Les psychiatres peuvent donc être rassurés : ils ne travailleront donc pas pour les services de police. Mais leurs patients à risques seront traités par les ARS. Le ministre d’Etat, ministre de l’Intérieur n’a pas dit ce que certains ont voulu croire ou entendre. Mais les psychiatres seraient bien avisés de ne plus libérer celles et ceux qui incarnent une menace pour la société. Ecoutons encore le président Macron s’adressant aux préfets :

« Je ne dis pas que le terrorisme islamiste (…) se réduit aux troubles psychiatriques mais je dis que ce terrorisme islamiste organisé, structuré sur notre territoire et à l’étranger que vous combattez au quotidien, que nous sommes en train de démanteler, que nous combattons sur des théâtres d’opérations et que nous vaincrons  ils déclenchent chez les individus les plus fragiles des comportements dangereux. Soit en ramenant à sa cause des individus fragiles qui n’avaient rien à voir initialement avec la radicalisation, soit en conduisant ou en poussant à l’acte des individus fragiles qui par mimétisme, et je n’irai pas plus loin sur ce terrain, commettent des actes irréparables.
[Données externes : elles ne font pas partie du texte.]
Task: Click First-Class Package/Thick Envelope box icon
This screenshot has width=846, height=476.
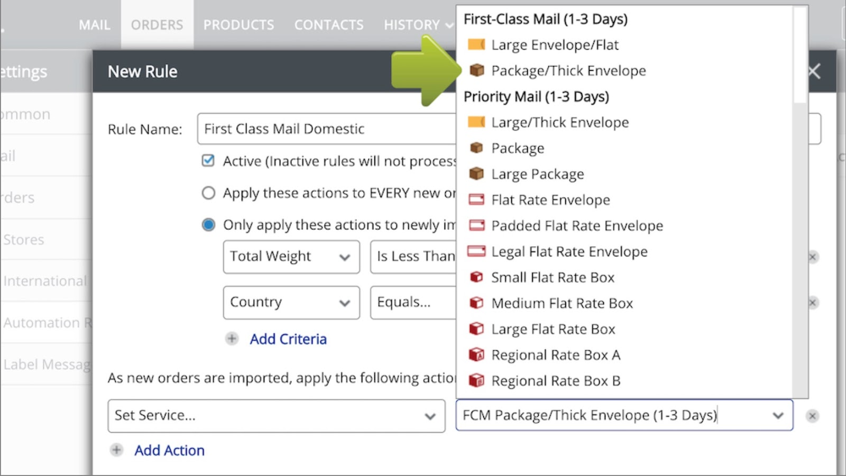Action: 476,70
Et donc ces sujets sont liés avec des frontières qu’il convient de préserver, avec une complexité extrême qu’il convient d’éclairer mais ne pas le regarder en face c’est réduire votre efficacité, c’est ne pas protéger correctement nos concitoyens. Je veux donc plus de coordination entre vous et les Agences régionales de santé et je souhaite que vos propositions, vos initiatives prises à partir du terrain puissent éclairer la décision nationale sur ce point. J’ai aussi demandé à la ministre des Solidarités et de la Santé de proposer pour la fin de l’année une vraie stratégie en matière de psychiatrie et de pédopsychiatrie pour au-delà de ces symptômes extrêmes que nous observons sur le terrain on puisse apporter une réponse concrète à ce nouveau fait social qui est bien là. »

En août la ministre Agnès Buzyn n’avait pas publiquement réagi aux propos de son collègue Gérard Collomb. La voici, en septembre, rattrapée par la patrouille présidentielle.